遠く眼下、暗闇と砂埃で判然としない路地裏。けれど、そこに何かがいるのは間違いなかった。
「誰の遣い魔か知らないけど、アレ全部キミを狙ってたんだよ」
夜風を全身に受け、なびく衣服に先ほどの乱れはない。今一度、三日月のみに照らされるその姿。
白いワイシャツ、
タータンチェックのスカート、
ゴシック調のミニハット。
猫のように狡知な瞳は真っ直ぐ僕を見据え、月光弾く髪留めに留められた蜜色は、毛先に沿って夜暗に溶ける。
そして芳香とした匂いは――思い出した。ローズマリー、退魔の香りだ。
「距離は離した筈だけど――追ってくるね」
さらに高度を上げる大烏。
眼下に広がるは赤白青黄、鎮座するビル群、押しては大都市彩る人工の光。
最早照らすは月にあらず、下から吹き上がる生温かい空気が舞台の一転を告げる。
「放っておくわけにもいかない、というか元々アレを始末しに来たんだし。
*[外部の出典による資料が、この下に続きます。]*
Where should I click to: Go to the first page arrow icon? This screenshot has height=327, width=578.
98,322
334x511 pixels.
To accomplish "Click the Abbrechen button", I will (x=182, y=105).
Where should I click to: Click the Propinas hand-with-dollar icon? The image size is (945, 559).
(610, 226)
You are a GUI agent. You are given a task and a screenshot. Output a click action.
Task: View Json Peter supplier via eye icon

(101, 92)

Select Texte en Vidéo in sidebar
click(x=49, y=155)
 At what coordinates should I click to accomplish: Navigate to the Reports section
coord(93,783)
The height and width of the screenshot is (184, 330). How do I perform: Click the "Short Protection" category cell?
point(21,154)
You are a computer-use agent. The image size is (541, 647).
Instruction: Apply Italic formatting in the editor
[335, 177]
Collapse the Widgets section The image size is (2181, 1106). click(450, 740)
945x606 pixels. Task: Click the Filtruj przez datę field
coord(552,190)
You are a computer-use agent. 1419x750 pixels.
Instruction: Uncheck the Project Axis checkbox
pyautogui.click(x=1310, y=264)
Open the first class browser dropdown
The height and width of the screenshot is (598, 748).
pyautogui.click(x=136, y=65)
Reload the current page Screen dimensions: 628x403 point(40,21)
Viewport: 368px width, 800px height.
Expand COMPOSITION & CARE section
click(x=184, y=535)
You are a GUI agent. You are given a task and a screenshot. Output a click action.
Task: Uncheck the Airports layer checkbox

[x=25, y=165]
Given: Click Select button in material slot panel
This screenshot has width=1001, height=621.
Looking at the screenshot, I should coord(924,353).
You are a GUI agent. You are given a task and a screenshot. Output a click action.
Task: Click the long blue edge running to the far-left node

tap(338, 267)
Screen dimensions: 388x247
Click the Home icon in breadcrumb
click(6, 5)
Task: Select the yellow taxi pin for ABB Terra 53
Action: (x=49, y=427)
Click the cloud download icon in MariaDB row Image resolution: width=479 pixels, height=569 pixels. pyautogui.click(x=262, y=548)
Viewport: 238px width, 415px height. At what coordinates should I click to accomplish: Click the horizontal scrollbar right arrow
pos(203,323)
キミには悪いけど、もうちょっと付き合ってもらうよ」
言い、スカートの下――今まで隠れて気付かなかったホルダーから、無骨に黒光りする二丁の拳銃を取り出した。
それは本物か作り物か、この薄明かりでは判らない。けれど、その銃身に刻印された模様、幾何学的な細工を見て僕は確信した。
そうか、やっぱり彼女は――。
「いひひ、それじゃ始めよう。
正真正銘の第2ラウンド、
Hexennacht
“魔女の夜” を」
妖艶な笑み、引き金引く音。
四月の終わり、鬱蒼と茂る摩天楼を俯瞰する高みにて。
この日僕は、僕を演じないことを知り、一人の魔女に出会った。